Auhlae looked bemused at that, for a moment. "Now there's something I hadn't given much thought to," she said. "The Underground trains... you get a faint sense of personality off them, but nothing like
that.
Or is it just because I haven't been looking?"

"Hard to say," Rhiow said. "But beware. Do you really need another area of interest? The one we share is trouble enough."

Auhlae laughed softly. "Tell me about it," she said as Huff came back down the stairs again and padded toward them.

"Problems,
hrr't?"
Auhlae said.

"Oh, I wanted a look at number three," Huff said, "since this one's being worked on." He sat down beside Auhlae and leaned against her slightly. "You know how they tend to interfere with each other— their catenary links are close together." He paused a moment, then said, "Is it true that you were there? Down deep, right where the catenaries meet, at the roots of things?"

"We were there," Rhiow said, "but it's not a memory I'd call up willingly just now. For one thing, we lost a partner of my age there: if we had her here now, I'd bet we'd have solved your problem already. As it is, we're all learning new jobs, and everything is so confused."

"I'm sorry for your trouble," said Huff, and Auhlae blinked somber agreement, stirring her tail slowly.

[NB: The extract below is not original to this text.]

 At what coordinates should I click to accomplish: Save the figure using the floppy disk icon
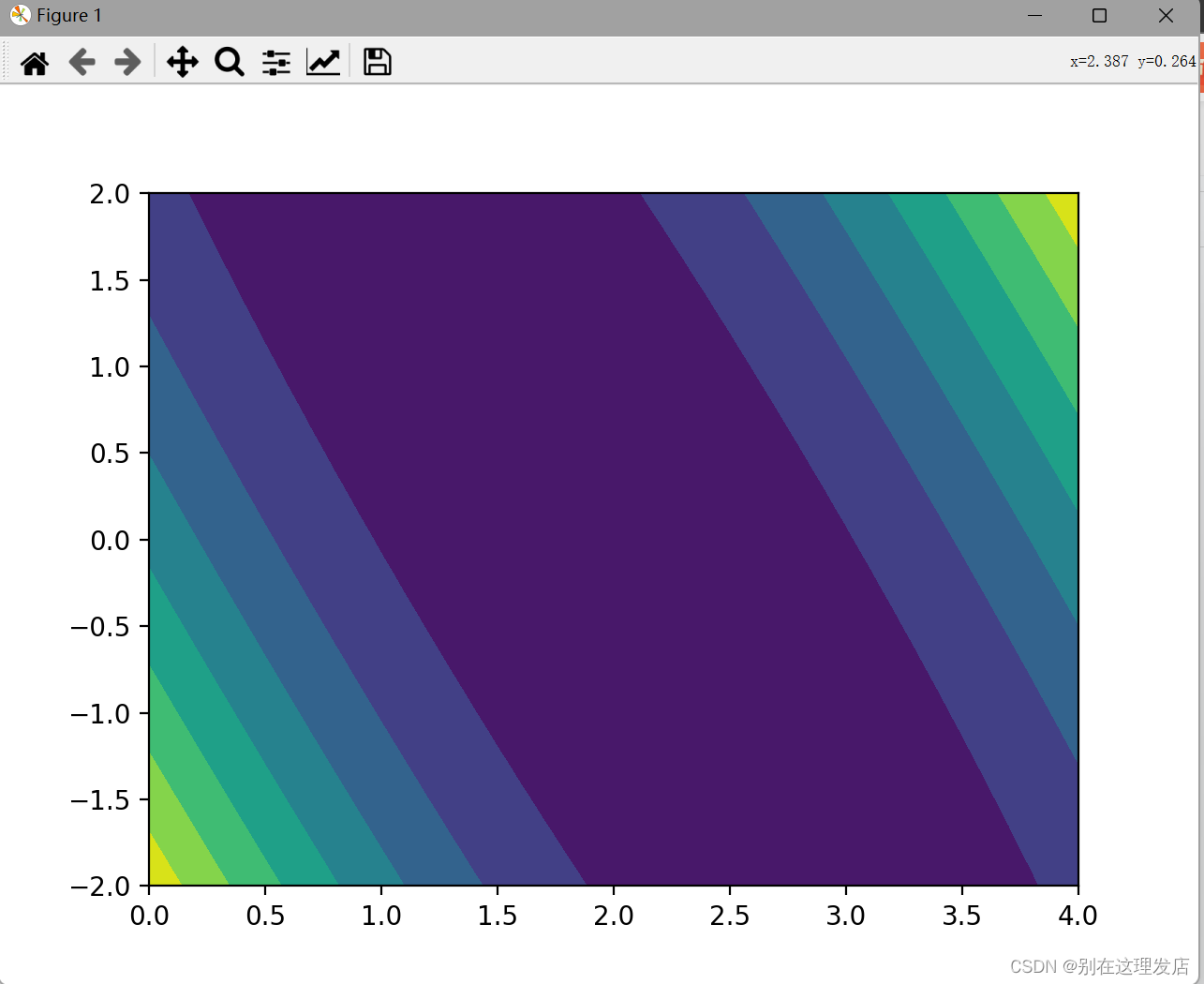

"Oh, it wasn't all sad," Rhiow said, "not at all. A great many things changed for the better; and the Downside has new guardians."

"The great cats live there," Auhlae said, "don't they? Our ancestors, our ancient selves. The Old People..."

"Yes," Rhiow said, "and nothing will remove them from where they have been since the Beginning. But there are two peoples there now." Maybe this was not the time to start that particular story, but the facts still made Rhiow wake up in the middle of the night, wondering. For all the years there had been dry-land creatures in this world, cat and serpent had expressed in a specific symbolism the two sides of an ancient enmity: creatures of the Sun and light against creatures of Earth and the dark beneath the Earth, warm blood against cold blood, the Powers That Be against the Lone Power that went rogue, both sides battling for the world. But suddenly Rhiow found herself running across new concepts, in which at least some of the great saurians were warmblooded, and images in which serpent was born of cat (despite the older mythologies, which suggested that cat had been born of serpent)—all too predictable a development, since Arhu had become "father" to the new serpent-kind, the great saurians who had become the new guardians of the Old Downside.